We also noted several trends in leaders lives, namely: Significantly increased spans of control and responsibility; increased workloads and expectations; and an ever-commuting lifestyle based on mobile technology.
Here are 3 things leaders can do to limit the fury of the VUCA vortex.
1) Focus more on the Important, and less on the Urgent. The late Stephen Covey (author of the The 7 Habits of Highly Effective People) accurately observed that we tend to focus on what’s urgent at the expense of what’s important.
Responding to all emails, text messages, pressing needs of others, etc. are examples of being orchestrated by what’s urgent. In contrast, succession planning is important, but not urgent. If I don’t work on succession planning today, the company will still be here tomorrow. For now.
At some point, the company will be undermined because I did not tend to succession planning months/years ago because I didn’t feel its importance.
So we need to get clear on priorities. Some urgent work is important. So obviously do it. But much of the important work we need to do is not urgent. So we mustn’t lose sight of it.
Which brings us to the next point.
Most leaders lack the time during the day to do all they need to do. So work readily flows into evenings and weekends. Hence the ever-commuting lifestyle. Mobile technology permits and facilitates our ever-commuting. But at what cost?
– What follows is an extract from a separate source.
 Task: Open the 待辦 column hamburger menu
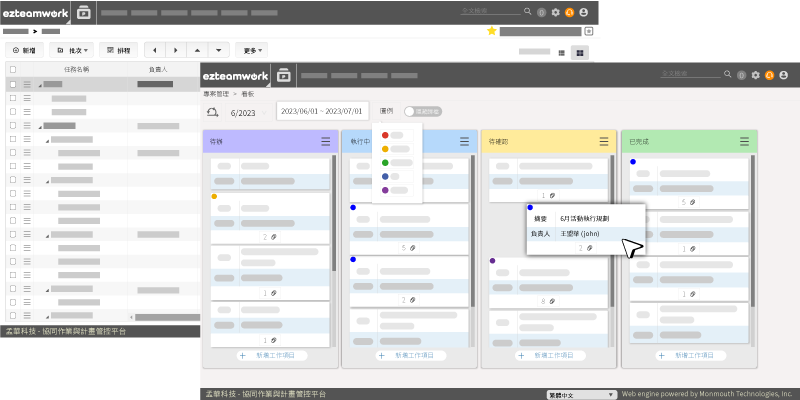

Although there is no magic pill, effective delegation goes a long way to returning some sanity to the work day. In many cases, it’s the only way to prevent a leader from drowning in his work and responsibilities.
Once you’ve identified the Important work you should be doing but aren’t, you’re in a better position to detail the work you should be delegating.
Determine what can be delegated. It’s likely that some of it will serve as good stretch assignments or developmental opportunities for some of your direct reports.
Which brings us to the third and final point.
As just noted, an effective leader will free up time to focus on the Important work by delegating some of her less significant work. However the leader may assert she would love to delegate more but can’t, because her direct reports just aren’t ready.
Sometimes it’s due to recent seismic changes in the complexity of the leader’s responsibilities and work, and sometimes it’s due to the fact that she was not tending to the Important work of developing her people. Unfortunately, in both cases there’s no shortcut to delegation.
In order to delegate effectively, the leader will have to put in the extra time, effort, and work to develop her people so they can capably assume the new responsibilities. For leaders who have been through this ordeal of “just-in-time-development”, doing it once is enough of a reminder to stay committed to talent development.
The volatility, uncertainty, complexity, and ambiguity of the VUCA world are here to stay, with all the attendant Darwinian implications. Staying relevant as a leader is a top priority.
So focus more on the Important, less on the urgent, and continue to develop your people so you can delegate effectively, which lessens your load and helps you remain focused on the Important.